• Given problem:
Please set down the listing lines from the line with "Select the review from 12 days ago" up to and including the line with "coord(306,327)", reproducing them verbatim and leaving the pictures out.

• Dataset:
________________
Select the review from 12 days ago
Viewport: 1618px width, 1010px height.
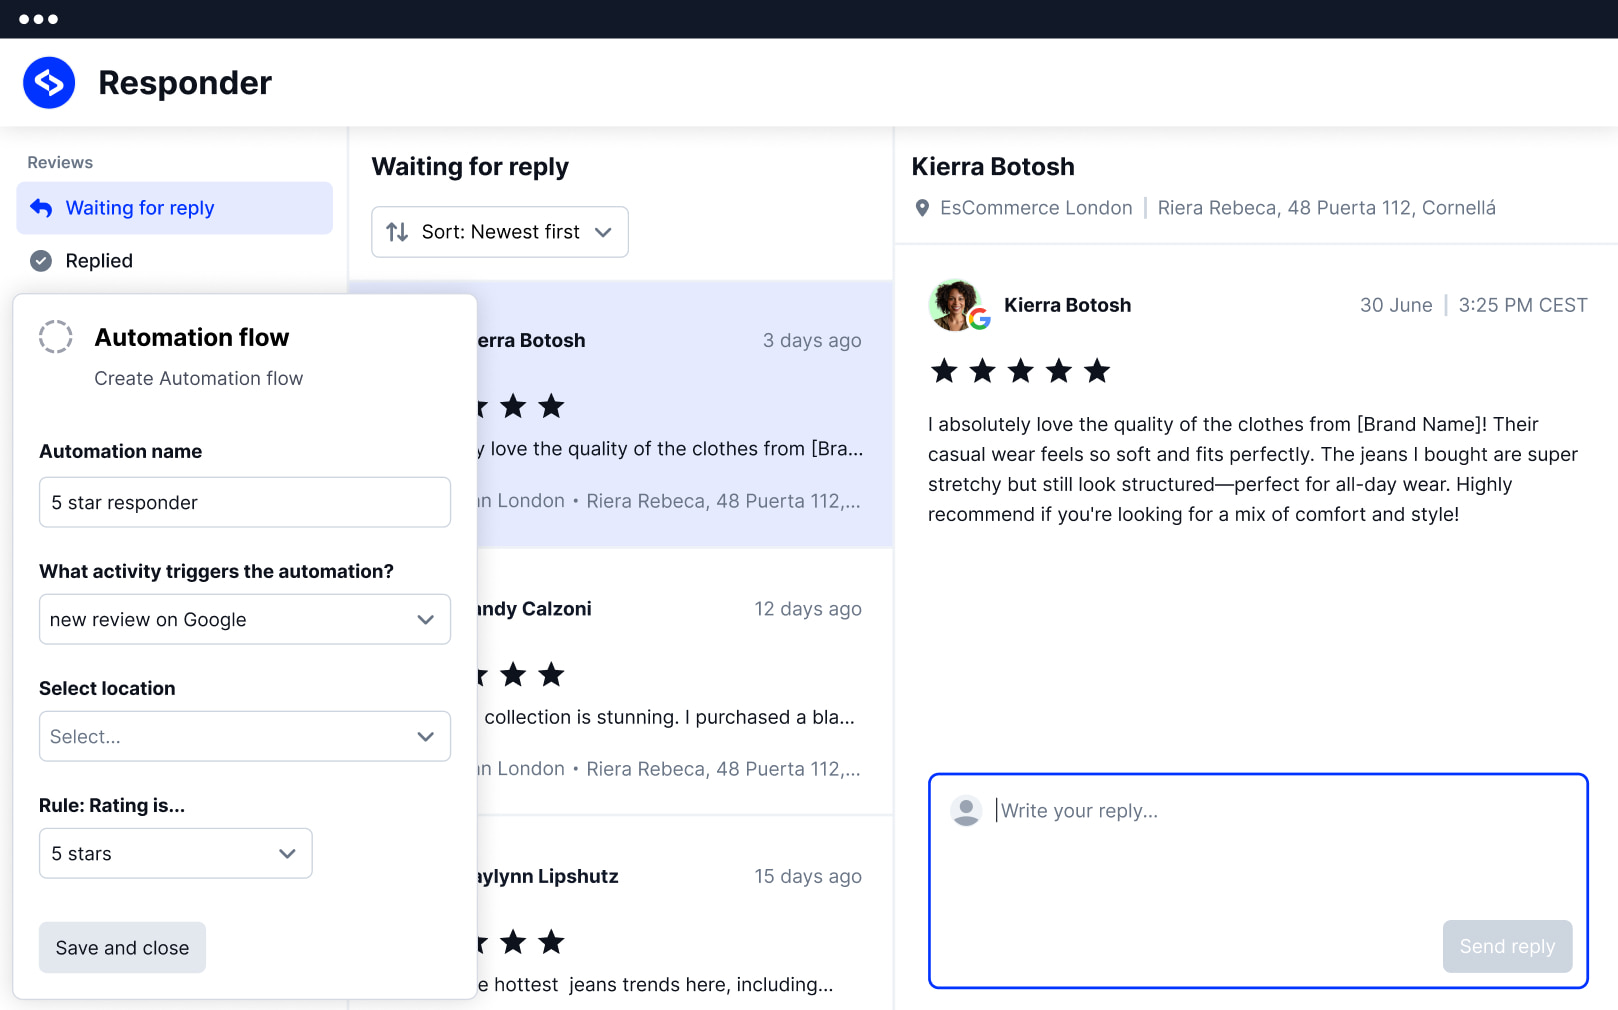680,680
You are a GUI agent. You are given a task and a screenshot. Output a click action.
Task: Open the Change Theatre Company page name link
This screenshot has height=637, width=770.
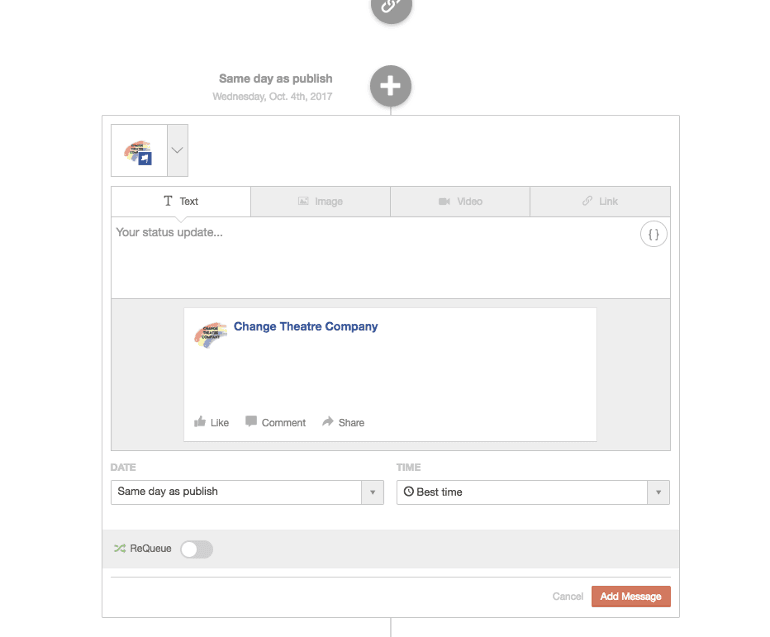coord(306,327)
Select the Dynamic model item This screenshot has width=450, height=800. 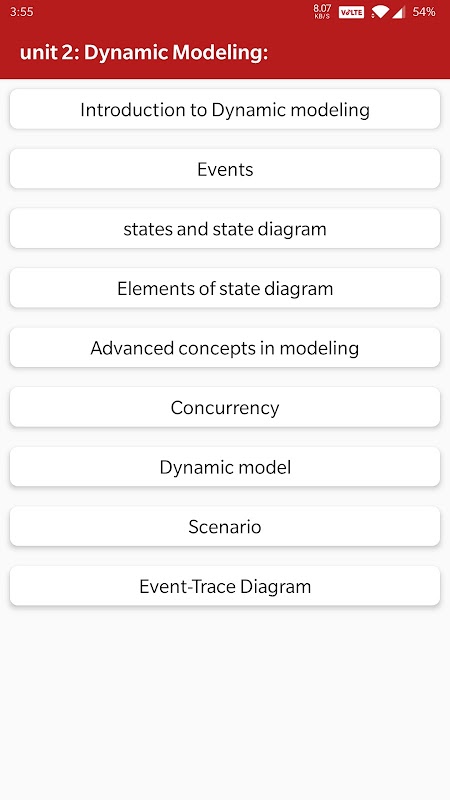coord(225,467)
________________
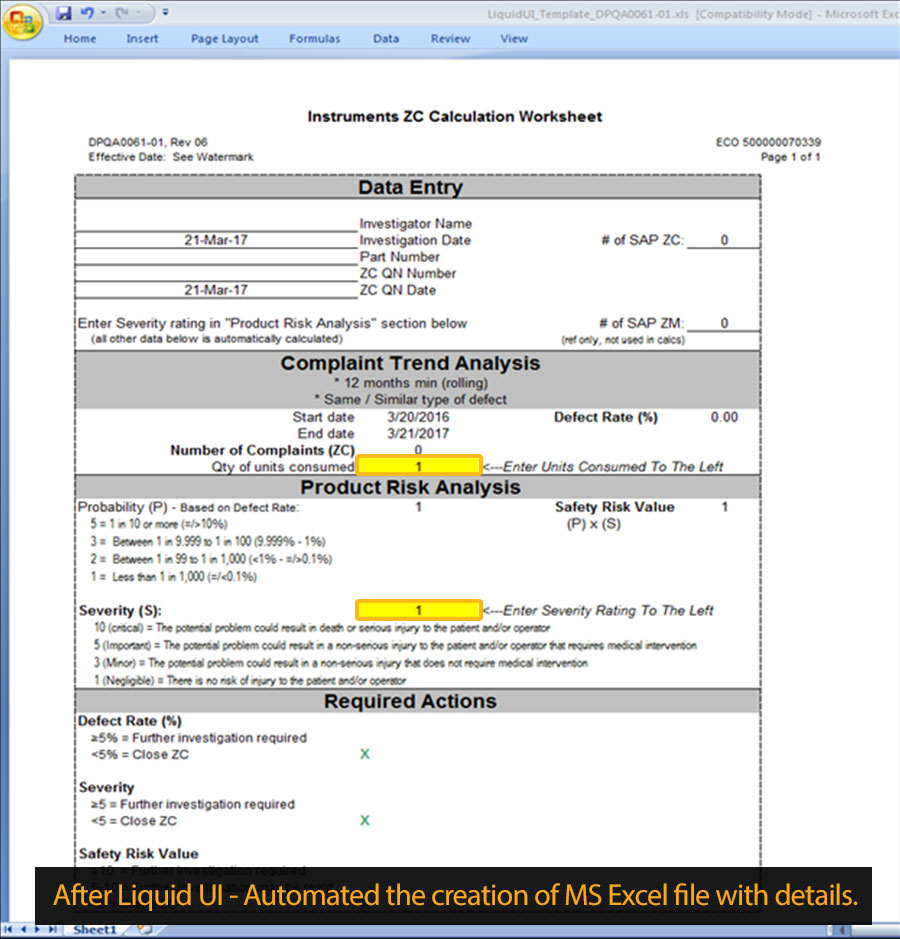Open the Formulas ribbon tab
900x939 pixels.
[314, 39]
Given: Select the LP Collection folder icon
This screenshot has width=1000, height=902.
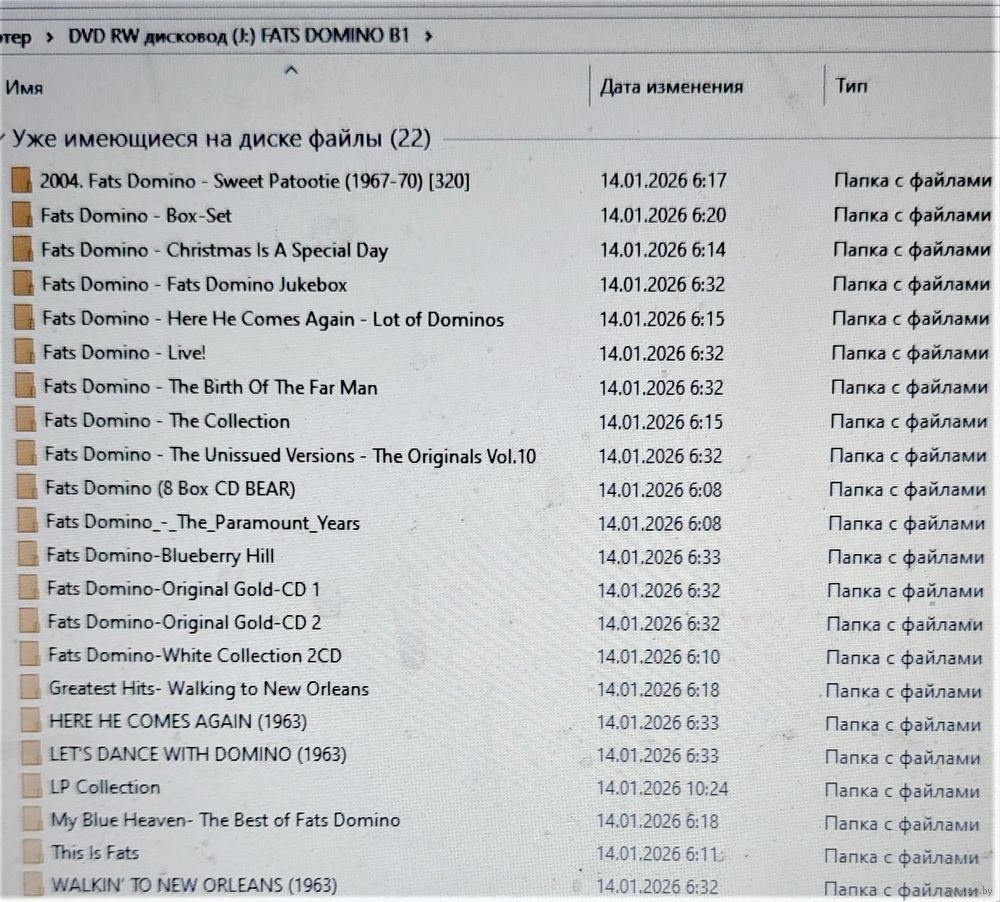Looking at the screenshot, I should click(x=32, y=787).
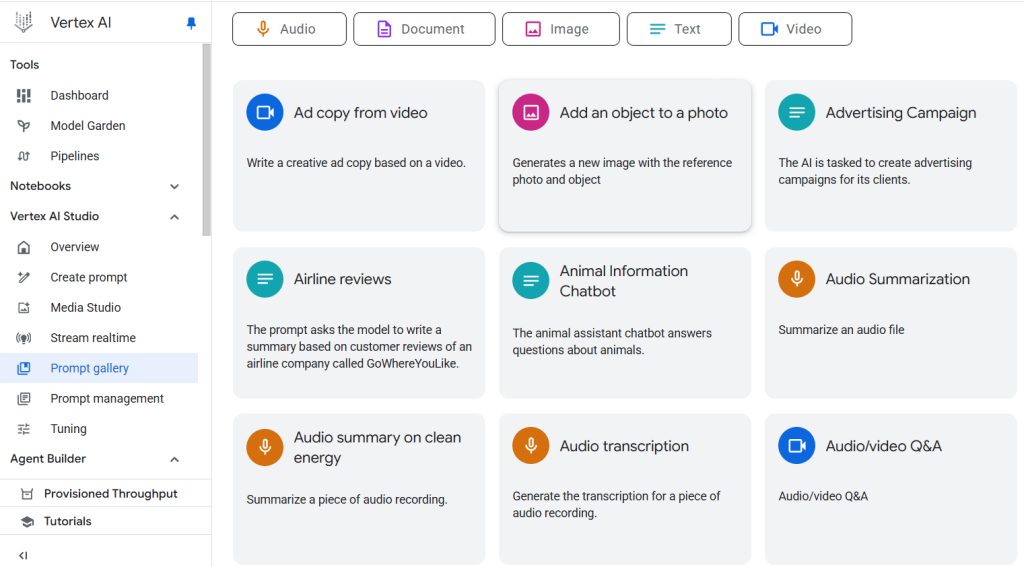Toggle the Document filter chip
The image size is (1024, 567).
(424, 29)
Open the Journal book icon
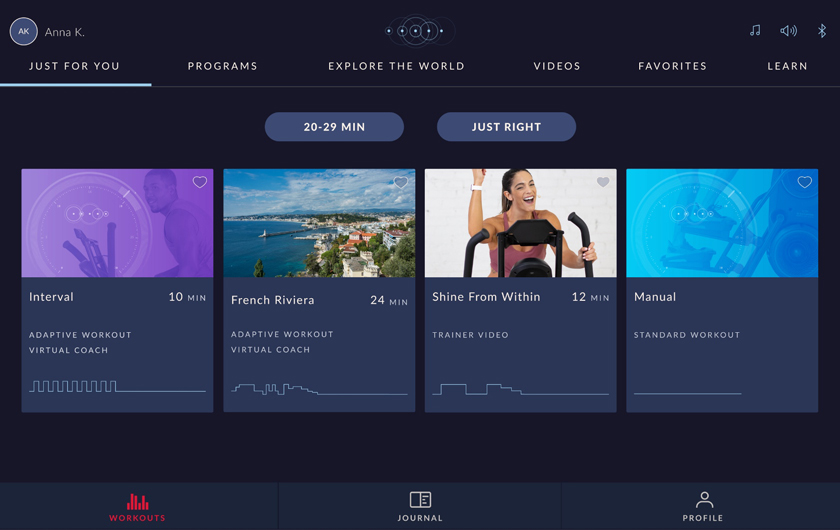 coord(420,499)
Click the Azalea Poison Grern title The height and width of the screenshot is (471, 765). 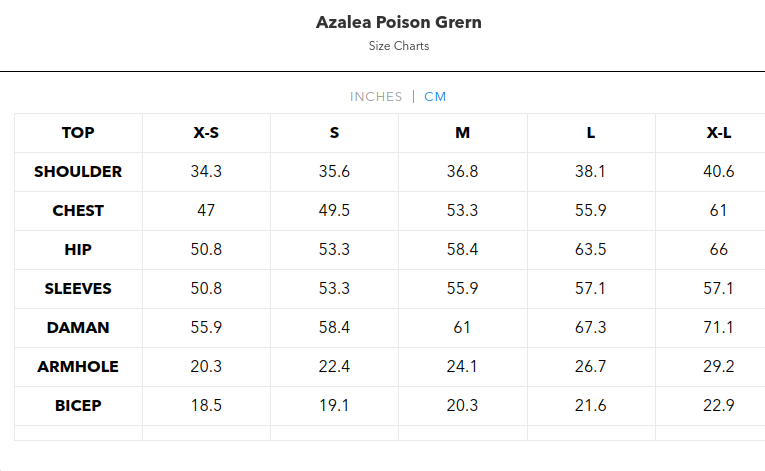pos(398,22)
________________
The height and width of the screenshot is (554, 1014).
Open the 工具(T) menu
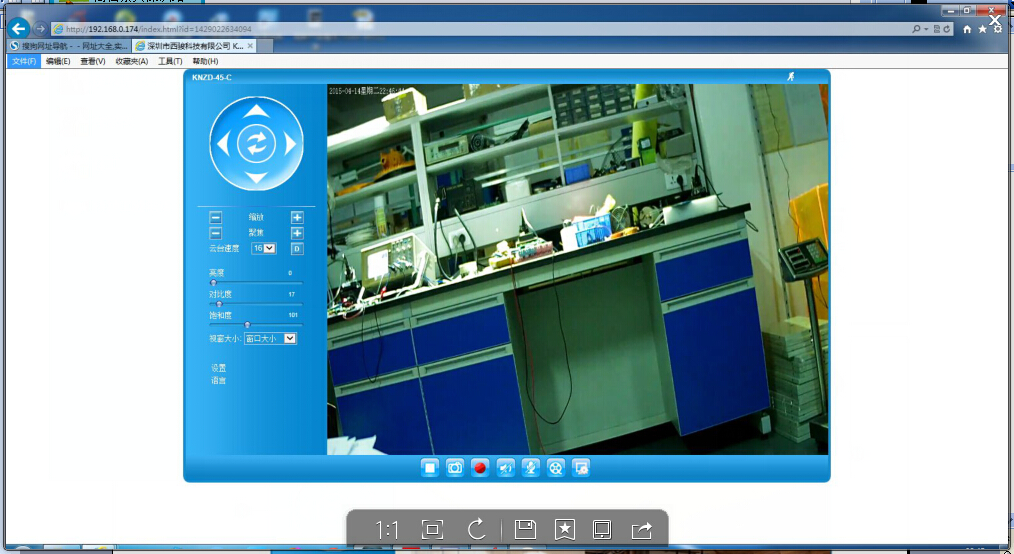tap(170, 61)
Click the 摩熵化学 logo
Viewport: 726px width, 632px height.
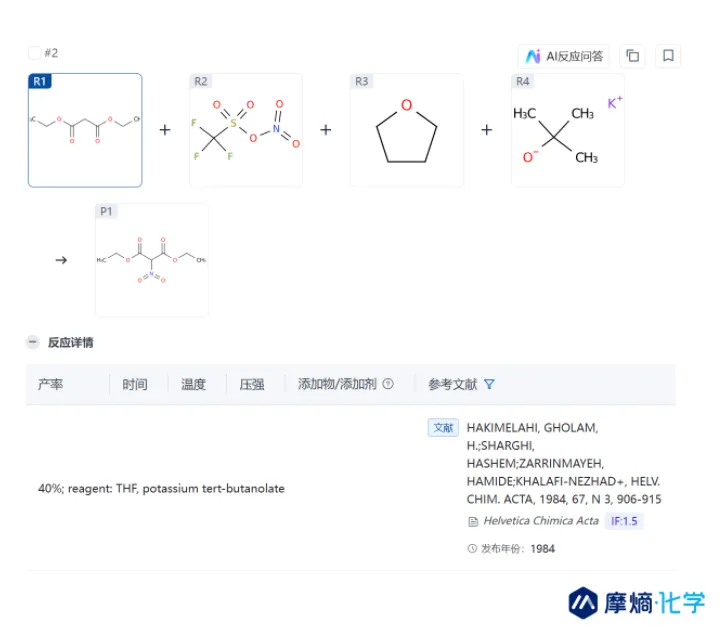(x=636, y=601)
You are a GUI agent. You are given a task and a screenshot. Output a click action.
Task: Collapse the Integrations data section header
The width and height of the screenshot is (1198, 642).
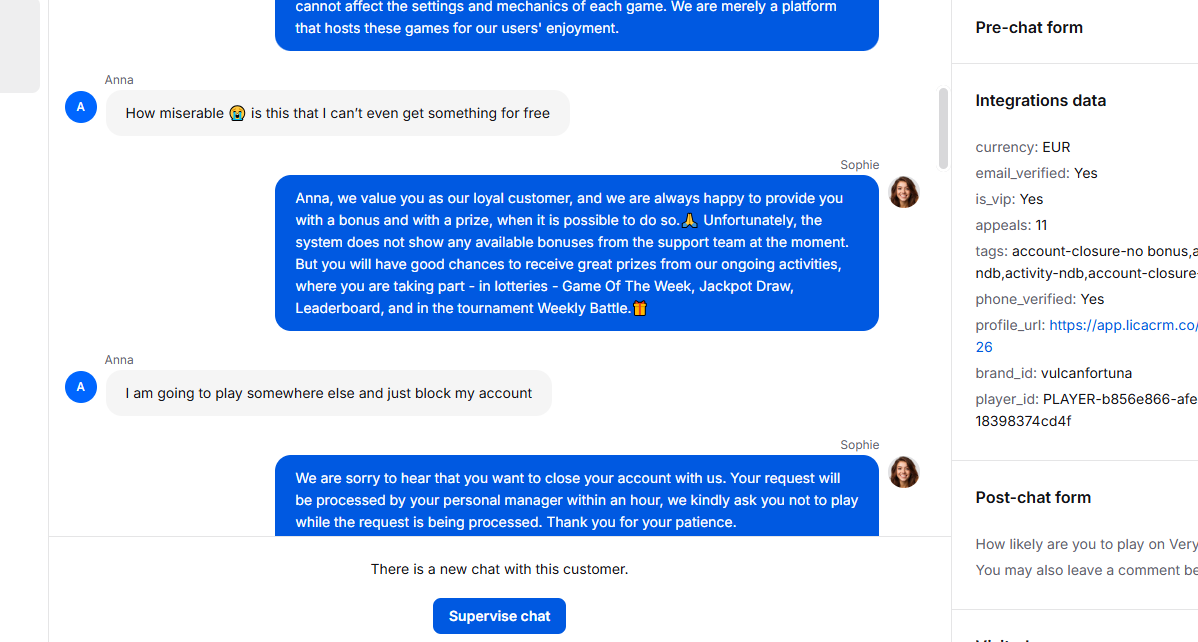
________________
• Result below:
Select the review from 12 days ago
Viewport: 1618px width, 1010px height.
680,680
You are a GUI agent. You are given a task and a screenshot. Output a click action.
Task: Open the Change Theatre Company page name link
This screenshot has height=637, width=770.
coord(306,327)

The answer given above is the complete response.